Americans’ favorite coffee house, Starbucks ($SBUX), has realized that it is not always a good thing of being “too Western”. Many of Starbucks’ new stores to be opened in China will be larger stores, some as big as 3800 square feet, with lots of couches. These new stores also feature locally grown tea, as well as lots of palpable local ambiance. As for KFC, fried chicken has no longer been the main dish on the menu. In order to save the market share that had been invaded by McDonald’s ($MCD), the restaurants began to provide traditional Chinese breakfast, such as porridge, and youtiao (pairs of sticks made of flour).

Goods Types Matter 

Different American products have different fate in China. Generally, retailing companies are more likely to survive in the Chinese market. Coca-Cola ($CO) or Procter & Gamble ($PG), as successful global giants, sell products that are necessary in daily life. In other words, the more basic your goods are, the easier they will fit in the Chinese market.

However, it may raise another issue – knockoff. Product infringement and knockoffs have become a subculture in many areas of China. If the goods are daily necessities like shoes, clothes, or mattress, then there’s a great chance for the company to lose money as knockoffs share the market. What’s the worst thing is that since the quality of these knockoffs is questioned, it will eventually destroy the company’s brand value.

Government Is Another Factor of the Failure

If specialty retailing companies struggle in China, how do web companies fare? The answer is also disappointing. Google’s ($GOOG) Chinese defeat is one of the most dramatic, and the most complex. The context is well known. In 2010, Google announced that it had been hacked, and would no longer be censoring at the government’s behest. It moved its servers to Hong Kong, which caused the market share decreased from 30 percent to 3 percent in 2013.

From the very beginning of its China venture, Google was robust. Launched in 2006, Google.cn was a barebones search engine, with no Gmail, blog software, or YouTube. The company refused to keep its server in China for fear of having to turn over user data. In 2008, Beijing demanded that Google more thoroughly censor its auto-fill search suggestions.

In 2009, Google detected a breach of its servers that the company traced to China. The attackers nor only stole corporate secrets, but also pillaged personal accounts of dissidents and activists related to China and Tibet. By 2010, Google’s chiefs decided that they would no loner comply with Beijing’s demands.
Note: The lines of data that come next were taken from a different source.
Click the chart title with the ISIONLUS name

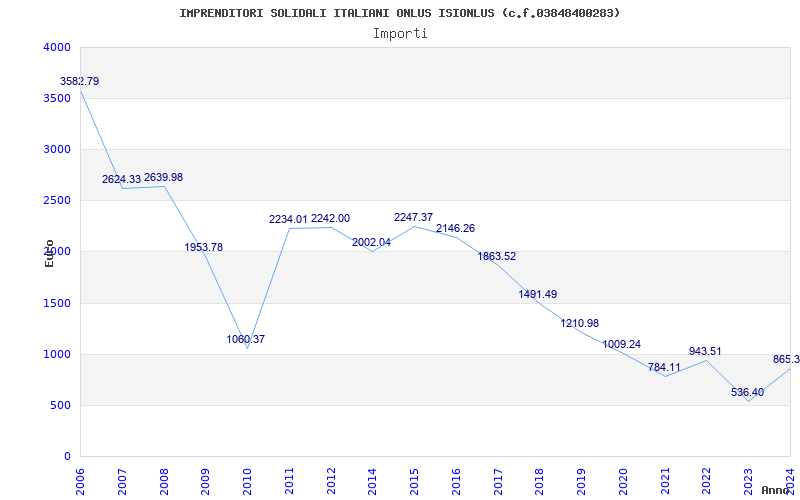(400, 13)
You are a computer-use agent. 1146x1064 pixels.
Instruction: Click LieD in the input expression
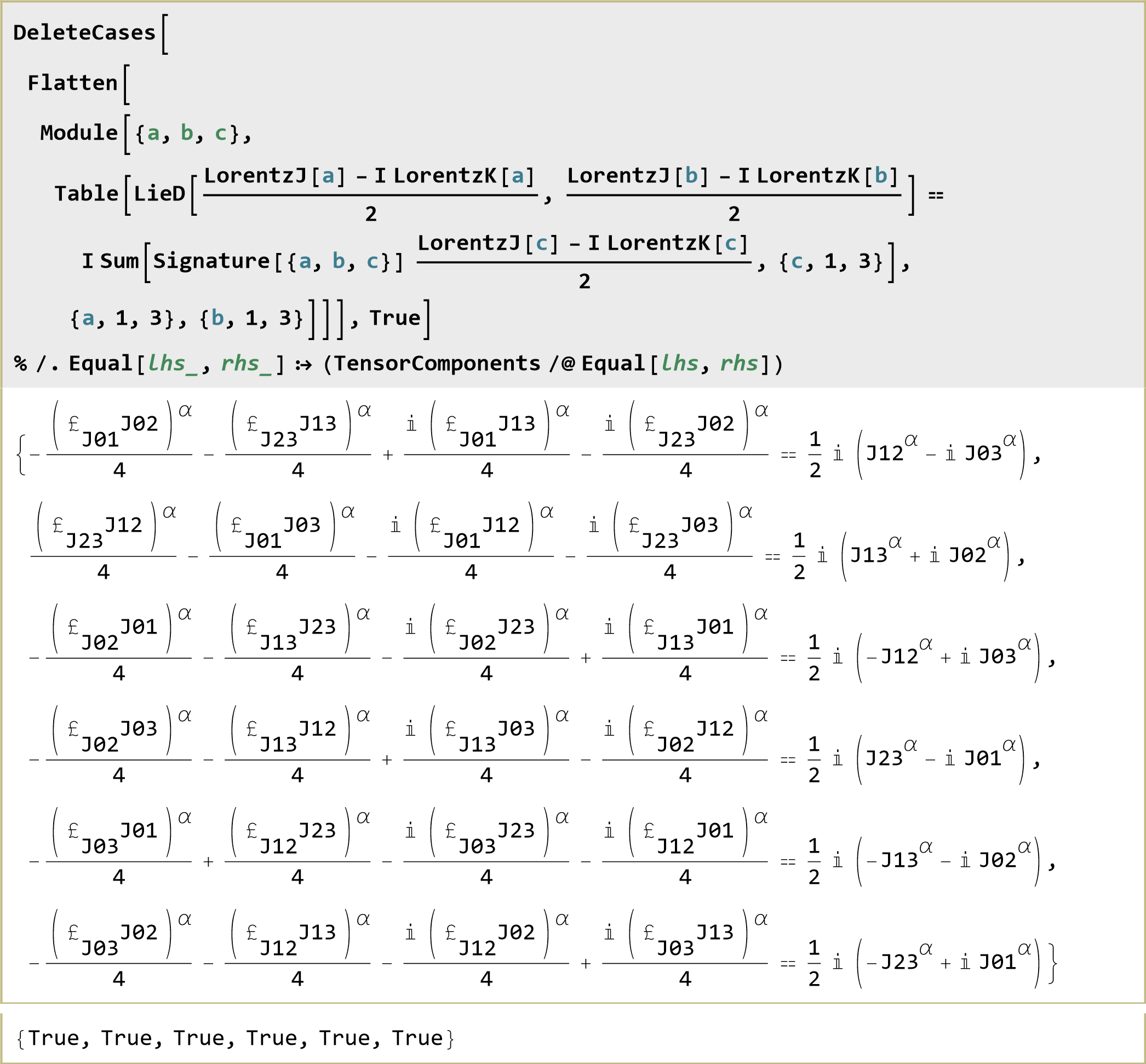[159, 193]
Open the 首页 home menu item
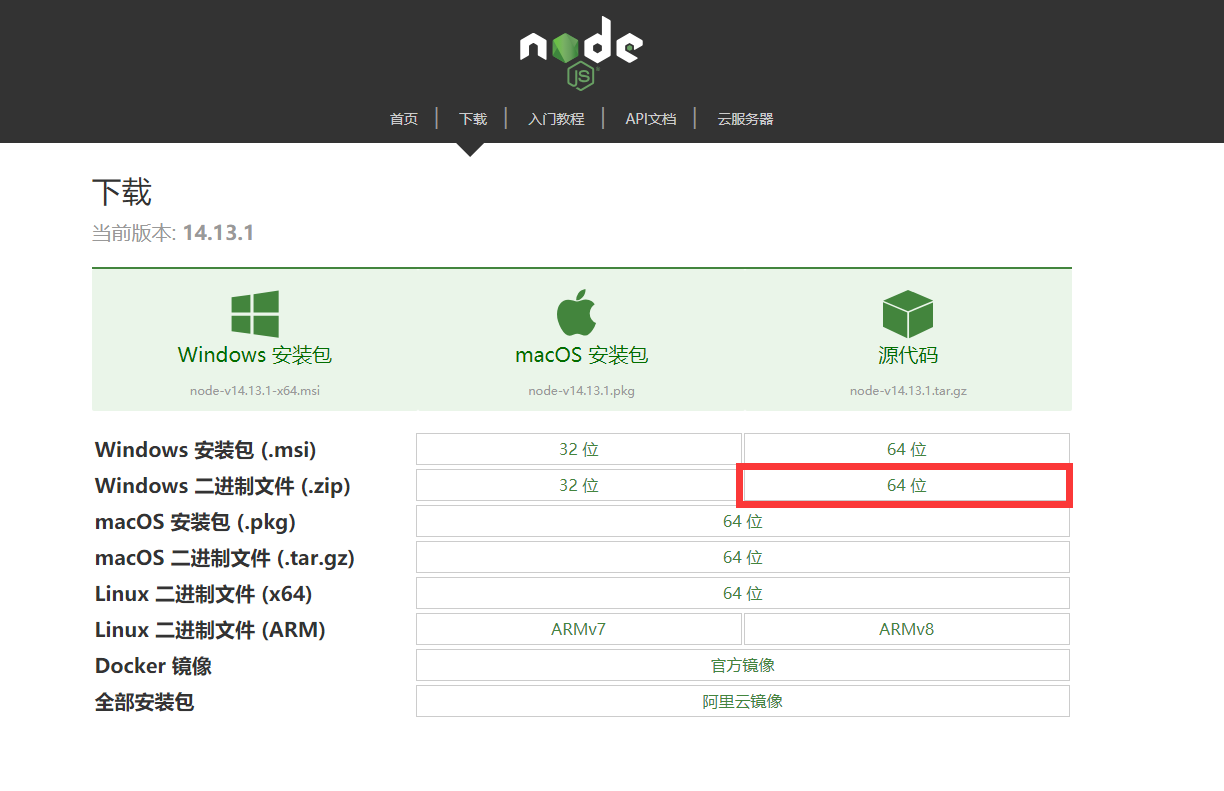Image resolution: width=1224 pixels, height=791 pixels. (404, 119)
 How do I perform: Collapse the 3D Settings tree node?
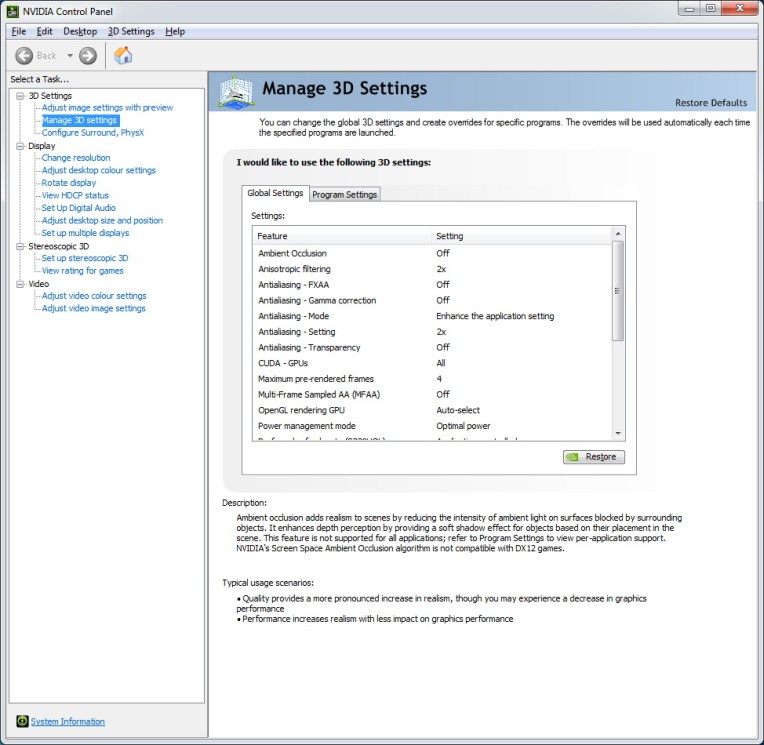pyautogui.click(x=19, y=96)
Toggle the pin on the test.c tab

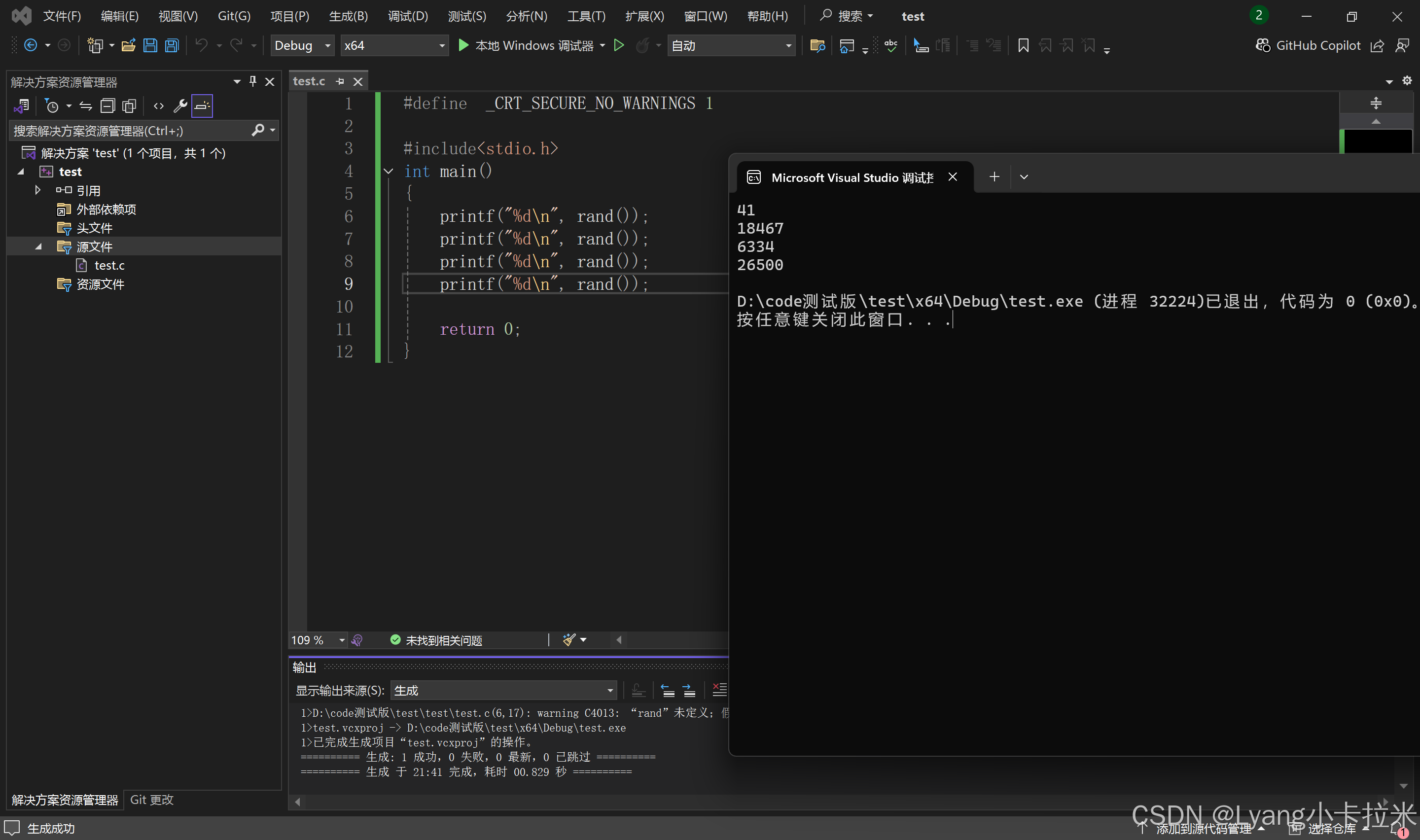[x=340, y=81]
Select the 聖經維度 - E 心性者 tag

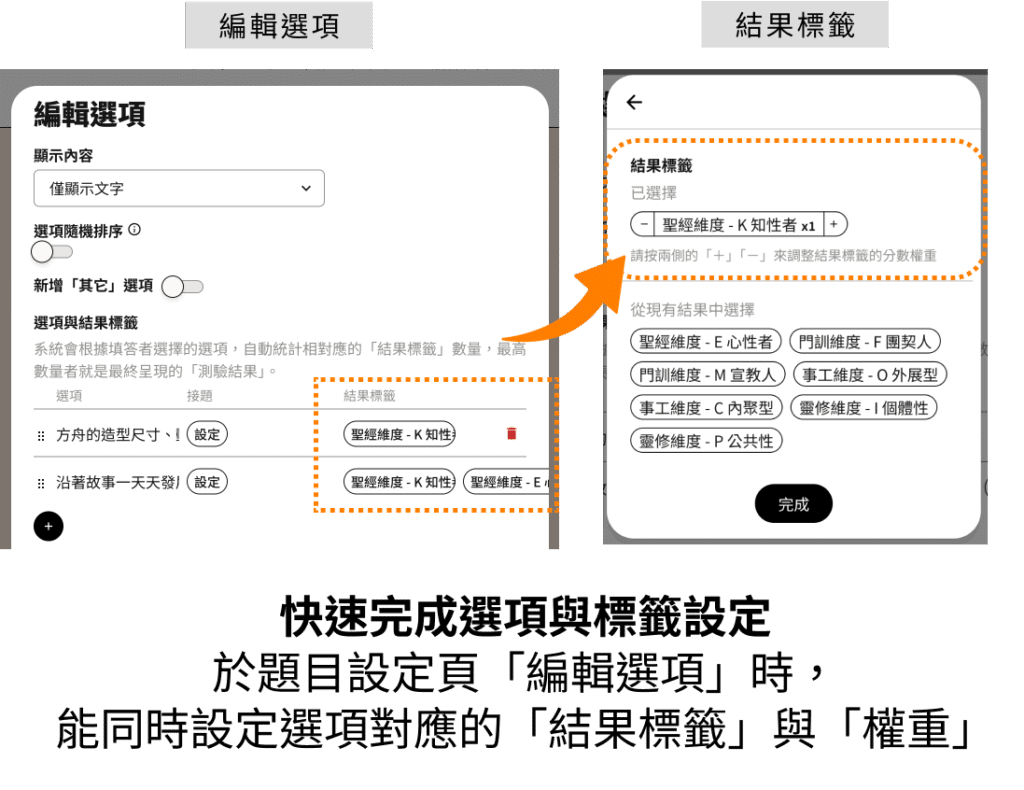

The lesson from Google’s China fiasco is important. Foreign companies that want to thrive in China have to abide by the government’s rules, which means either compromising with policies you may find uncomfortable, or getting out.

Is it a Sign of Spring?

Things may change, at least for American retailers. Alibaba Group, the largest e-commerce company in China, began its steps towards an initial public offering in early 2014. In the meantime, Alibaba made one deal with Amazon’s rival ShopRunner, helping it to expand in China. It will allow Alibaba to cater to booming Chinese demand for authentic American products in a market flooded with counterfeits. ShopRunner, whose partners include luxury retailers Neiman Marcus and Nine West, will use Alibaba’s domestic logistics infrastructure to launch in the Chinese market.

“The history of US retailers going to China is one that’s fraught with peril. This is a very low-cost way to do it that doesn’t require them to go to China to figure out,” said CSO Fiona Dias in a statement.

In October 2013, Alibaba paid $202 million for a 39 percent stake in ShopRunner, which was launched four years ago. The start-up company, with more than one million members, is still a minnow compared with Amazon or eBay ($EBAY), but the move into China with the help of Alibaba could afford a major boost to its growth.

Only time can test whether decision will work. China, the Far East market, is full of mysteries for American companies. They have to deal with factors coming from consumers, competitors, and even the authorities. The changing market requires American company to be vigilant all the time.